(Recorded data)
^^^^^^^^

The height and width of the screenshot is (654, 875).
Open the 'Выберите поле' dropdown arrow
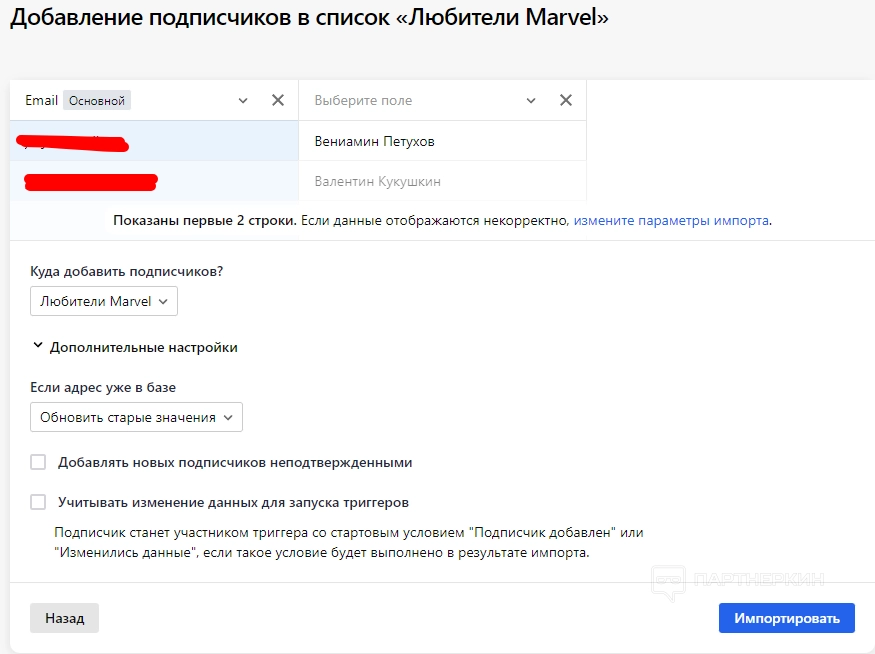531,100
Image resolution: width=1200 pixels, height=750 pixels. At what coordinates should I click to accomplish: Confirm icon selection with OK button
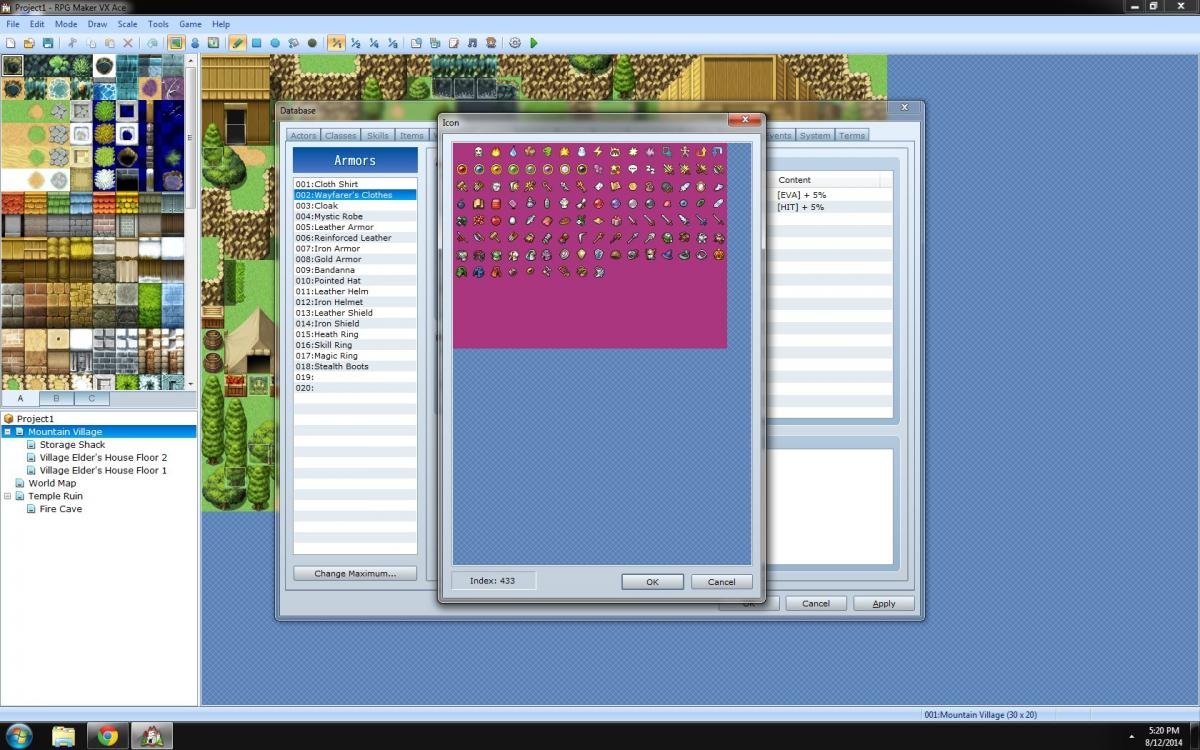pyautogui.click(x=652, y=582)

^^^^^^^^

Drop every image, please, and write out the data above exactly as shown.

- _Answer area_
The height and width of the screenshot is (654, 875).
Open the 'Выберите поле' dropdown arrow
531,100
Image resolution: width=1200 pixels, height=750 pixels. At what coordinates should I click to accomplish: Confirm icon selection with OK button
pyautogui.click(x=652, y=582)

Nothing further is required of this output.